Ma in questo scenario e con questo stato di cose, non poteva far altro che aspettare. Una dimensione, quella dell'attesa, che mal si addice a un uomo vorace di vita come lui. Aspettare. Non fare errori, cui sarebbe stato difficilissimo porre riparo, con soli due compagni a disposizione. Aspettare. Non dannarsi per fare selezione al penultimo giro, ben sapendo che poi sul piano tutti sarebbero potuti rientrare. Aspettare. Attendere il giusto pungolo (venuto in questo caso da un attacco di Greg Van Avermaet sulla penultima salita) per poi partire in contropiede e dare tutto per tenere fino all'arrivo. Un progetto ambizioso ma necessario, perché va bene aspettare, ma se aspettava troppo, finiva che in volata le buscava da uno tra Matthews, Kristoff, Degenkolb o chi per essi. Doveva arrivare da solo e così ha fatto.

 

Avversari stracciati, la generazione dei '90 ritrova il faro
Alle sue spalle ci sono stati fior di avversari che hanno tentato di ricucire, ma sono stati ingloriosamente respinti dalle pendenze del finale, poca roba, ma al sedicesimo passaggio sembravano pure quelle dei piccoli Zoncolan. Questa moria di concorrenti alle sue spalle dà la giusta dimensione della valenza dell'azione di Peter: che fossero geni delle classiche o uomini da GT, quelli che provavano a inseguirlo finivano malamente a raccogliere le pive nel sacco. Lui no: ormai quel traguardo ce l'aveva nel mirino e niente e nessuno avrebbe più potuto toglierglielo.
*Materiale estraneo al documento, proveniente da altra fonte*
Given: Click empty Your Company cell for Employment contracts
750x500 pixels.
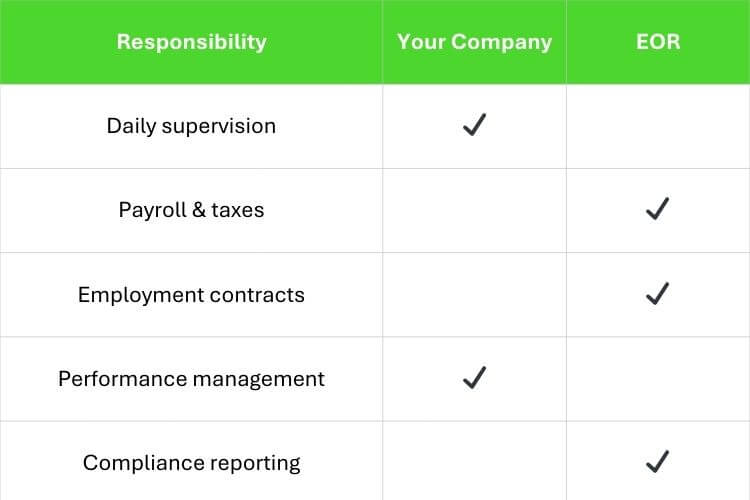Looking at the screenshot, I should 474,294.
Non John Degenkolb, che si è mosso in anticipo dando credito all'azione di Zdenek Stybar su Libby Hill, ma ha finito lì tutta la benzina di cui disponeva, visto che poi è scomparso (solo 29esimo all'arrivo).

Non Alexander Kristoff, che non ha più la gamba di aprile (quando dominava il Fiandre mentre Peter immalinconiva) e che paradossalmente ne aveva forse meno pure rispetto al compagno Boasson Hagen; non Michael Matthews, alla prova dei fatti il rivale più pericoloso, che però non è riuscito, con la sua Australia tutta votata alla sua causa, a piegare la resistenza dello slovacco.

Né tutto il Belgio messo insieme, squadra che a tratti ha dato spettacolo ma il cui finalizzatore (Van Avermaet) si è dimostrato oggi non all'altezza di Sagan, avendo perso il confronto diretto, il faccia a faccia sia sul muro di 23rd Road, quando Peter l'ha staccato, sia dopo, quando l'inseguimento dei 2 km successivi si è rivelato vano.

Diranno, gli inguaribili critici di tutto lo scibile umano, che il tracciato di Richmond favoriva sfacciatamente i corridori alla Sagan piuttosto che quelli alla Valverde. Diremo che, dopo che le classiche di primavera avevano già dato indicazioni ben precise, questo risultato americano conferma che la generazione dei '90 è definitivamente padrona della scena, ora che il suo esponente più significativo ha colto il successo che già vale una carriera. E che non resterà isolato, perché - giurando, scommettendo, essendo certi come lo siamo stati finora - il palmarés di Peter Sagan è appena alle prime schermaglie.